— Start of MATERIAL PROVIDED —

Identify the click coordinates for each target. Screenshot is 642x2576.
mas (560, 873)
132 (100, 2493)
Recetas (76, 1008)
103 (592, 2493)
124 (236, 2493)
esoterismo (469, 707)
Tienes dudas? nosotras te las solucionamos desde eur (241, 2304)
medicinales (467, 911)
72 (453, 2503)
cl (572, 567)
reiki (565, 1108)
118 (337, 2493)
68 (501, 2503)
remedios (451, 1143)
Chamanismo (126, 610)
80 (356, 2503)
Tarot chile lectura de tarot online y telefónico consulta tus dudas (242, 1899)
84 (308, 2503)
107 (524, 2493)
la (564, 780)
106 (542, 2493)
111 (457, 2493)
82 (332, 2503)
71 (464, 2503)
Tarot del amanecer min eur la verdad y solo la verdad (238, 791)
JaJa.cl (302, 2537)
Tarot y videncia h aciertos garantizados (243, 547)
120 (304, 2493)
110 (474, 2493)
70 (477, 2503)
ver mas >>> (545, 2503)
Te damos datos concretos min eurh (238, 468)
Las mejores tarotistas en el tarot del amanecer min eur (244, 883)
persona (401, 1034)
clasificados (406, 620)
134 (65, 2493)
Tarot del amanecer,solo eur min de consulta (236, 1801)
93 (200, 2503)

— End of MATERIAL PROVIDED —

**WHAT YOU HAVE TO DO**
Copy out every one of the lines above without changing anything.

**COMPLETE ANSWER**
Identify the click coordinates for each target. Screenshot is 642x2576.
mas (560, 873)
132 (100, 2493)
Recetas (76, 1008)
103 (592, 2493)
124 (236, 2493)
esoterismo (469, 707)
Tienes dudas? nosotras te las solucionamos desde eur (241, 2304)
medicinales (467, 911)
72 (453, 2503)
cl (572, 567)
reiki (565, 1108)
118 (337, 2493)
68 (501, 2503)
remedios (451, 1143)
Chamanismo (126, 610)
80 (356, 2503)
Tarot chile lectura de tarot online y telefónico consulta tus dudas (242, 1899)
84 (308, 2503)
107 (524, 2493)
la (564, 780)
106 (542, 2493)
111 (457, 2493)
82 (332, 2503)
71 (464, 2503)
Tarot del amanecer min eur la verdad y solo la verdad (238, 791)
JaJa.cl (302, 2537)
Tarot y videncia h aciertos garantizados (243, 547)
120 (304, 2493)
110 (474, 2493)
70 (477, 2503)
ver mas >>> (545, 2503)
Te damos datos concretos min eurh (238, 468)
Las mejores tarotistas en el tarot del amanecer min eur (244, 883)
persona (401, 1034)
clasificados (406, 620)
134 (65, 2493)
Tarot del amanecer,solo eur min de consulta (236, 1801)
93 (200, 2503)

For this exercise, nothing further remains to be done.